What the DR70 actually is

The DR70 is an all-in-one digital front end. In plain English: it can sit in your system, pull music from your network (or take a USB/Bluetooth/SPDIF signal), convert it to analog, and feed your amplifier or active speakers.

It is not a “streamer with a basic DAC tacked on.” The conversion stage is the headline here.


DAC design and architecture

Discrete R2R ladder for PCM

Most DACs in this price range are delta-sigma chip designs. The DR70 instead uses a discrete resistor ladder design for PCM, built around a high-bit complementary resistor network.

Why people care: R2R designs are often chosen for how they present tone, texture, and flow. Listeners frequently describe them as more natural, more “there,” and less etched.

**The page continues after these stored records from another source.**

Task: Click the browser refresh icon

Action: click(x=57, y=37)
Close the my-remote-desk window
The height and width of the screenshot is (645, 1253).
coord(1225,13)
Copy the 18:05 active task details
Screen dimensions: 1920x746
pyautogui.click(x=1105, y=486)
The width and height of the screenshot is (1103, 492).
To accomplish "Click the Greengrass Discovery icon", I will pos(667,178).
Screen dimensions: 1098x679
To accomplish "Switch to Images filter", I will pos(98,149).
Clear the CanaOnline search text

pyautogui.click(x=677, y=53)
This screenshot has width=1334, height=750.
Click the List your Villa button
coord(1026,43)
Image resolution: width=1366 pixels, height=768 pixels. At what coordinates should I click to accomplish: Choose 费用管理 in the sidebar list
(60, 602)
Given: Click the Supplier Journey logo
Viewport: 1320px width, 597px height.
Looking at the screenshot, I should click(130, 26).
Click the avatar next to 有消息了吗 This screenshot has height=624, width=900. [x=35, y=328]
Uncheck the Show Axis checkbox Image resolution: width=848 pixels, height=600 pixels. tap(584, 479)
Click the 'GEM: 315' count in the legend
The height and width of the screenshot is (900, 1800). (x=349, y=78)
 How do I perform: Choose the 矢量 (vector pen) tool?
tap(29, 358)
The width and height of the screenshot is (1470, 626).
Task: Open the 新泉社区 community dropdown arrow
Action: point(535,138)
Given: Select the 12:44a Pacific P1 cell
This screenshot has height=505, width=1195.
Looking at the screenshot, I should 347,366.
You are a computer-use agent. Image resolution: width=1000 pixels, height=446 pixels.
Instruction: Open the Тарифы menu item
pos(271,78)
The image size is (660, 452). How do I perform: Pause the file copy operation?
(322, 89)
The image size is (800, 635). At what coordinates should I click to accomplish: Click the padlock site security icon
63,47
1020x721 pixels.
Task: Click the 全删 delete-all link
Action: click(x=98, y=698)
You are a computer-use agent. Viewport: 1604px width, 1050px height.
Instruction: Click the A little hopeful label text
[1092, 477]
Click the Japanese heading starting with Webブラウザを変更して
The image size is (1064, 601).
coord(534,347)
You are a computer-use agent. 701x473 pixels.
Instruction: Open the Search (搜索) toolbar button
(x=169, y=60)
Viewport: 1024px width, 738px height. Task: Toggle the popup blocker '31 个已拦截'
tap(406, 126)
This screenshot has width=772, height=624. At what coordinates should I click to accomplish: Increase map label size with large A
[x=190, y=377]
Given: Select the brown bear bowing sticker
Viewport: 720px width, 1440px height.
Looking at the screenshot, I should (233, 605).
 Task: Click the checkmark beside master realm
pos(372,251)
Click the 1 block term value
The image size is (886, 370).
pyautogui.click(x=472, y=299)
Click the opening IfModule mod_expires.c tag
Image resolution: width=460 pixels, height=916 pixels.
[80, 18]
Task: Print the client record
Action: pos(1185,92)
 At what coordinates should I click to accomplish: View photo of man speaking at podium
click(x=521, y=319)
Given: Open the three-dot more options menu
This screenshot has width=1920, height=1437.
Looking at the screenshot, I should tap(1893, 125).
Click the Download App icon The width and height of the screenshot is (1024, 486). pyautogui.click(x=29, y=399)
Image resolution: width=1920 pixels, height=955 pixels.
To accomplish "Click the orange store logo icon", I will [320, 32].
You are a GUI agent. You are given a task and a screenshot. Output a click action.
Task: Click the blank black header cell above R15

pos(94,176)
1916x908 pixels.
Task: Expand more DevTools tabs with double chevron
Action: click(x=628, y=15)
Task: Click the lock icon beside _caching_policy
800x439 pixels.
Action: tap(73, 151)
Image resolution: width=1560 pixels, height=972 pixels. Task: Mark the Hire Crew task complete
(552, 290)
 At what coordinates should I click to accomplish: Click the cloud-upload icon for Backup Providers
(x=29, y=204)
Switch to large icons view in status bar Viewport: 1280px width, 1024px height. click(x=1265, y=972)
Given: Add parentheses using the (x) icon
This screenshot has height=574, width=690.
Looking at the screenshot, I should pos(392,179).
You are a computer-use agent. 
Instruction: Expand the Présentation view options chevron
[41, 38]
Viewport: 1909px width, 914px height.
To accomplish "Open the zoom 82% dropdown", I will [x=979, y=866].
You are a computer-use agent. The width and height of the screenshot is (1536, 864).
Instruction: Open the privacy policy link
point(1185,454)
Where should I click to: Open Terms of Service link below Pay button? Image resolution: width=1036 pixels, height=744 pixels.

Separate native 1-bit path for DSD

DSD is handled differently. The DR70 includes a native 1-bit DSD conversion stage, rather than simply converting DSD into PCM first.

That matters if you play DSD libraries and want DSD to stay DSD.

FPGA control, clocks, and why it matters

A custom FPGA handles the heavy lifting: filters, oversampling options, DSD processing, and mode switching. The unit also uses a high precision clock design intended to reduce jitter and keep timing tight, which is often linked to better imaging and cleaner transients.


Formats and connectivity

The DR70 is unusually stacked for the money.

High-res support

  • PCM up to 768 kHz / 32-bit (USB and network)
  • DSD up to DSD512 (native)

Inputs

  • USB-C
  • Optical (TOSLINK)
  • Coaxial SPDIF x2
  • Ethernet LAN (wired streaming)
  • Bluetooth 5.0 (including LDAC support)

Outputs

  • Balanced XLR (line level)
  • Single-ended RCA (line level)

Both outputs can be active, which is handy if you run XLR to an amp and RCA to a sub, recorder, or second system.


Streaming features

This is where the DR70 becomes a system simplifier.

Built-in network playback

Over Ethernet, the DR70 can act as:

  • Roon Bridge endpoint
  • AirPlay receiver
  • UPnP renderer
  • NAA endpoint (for HQPlayer-style setups)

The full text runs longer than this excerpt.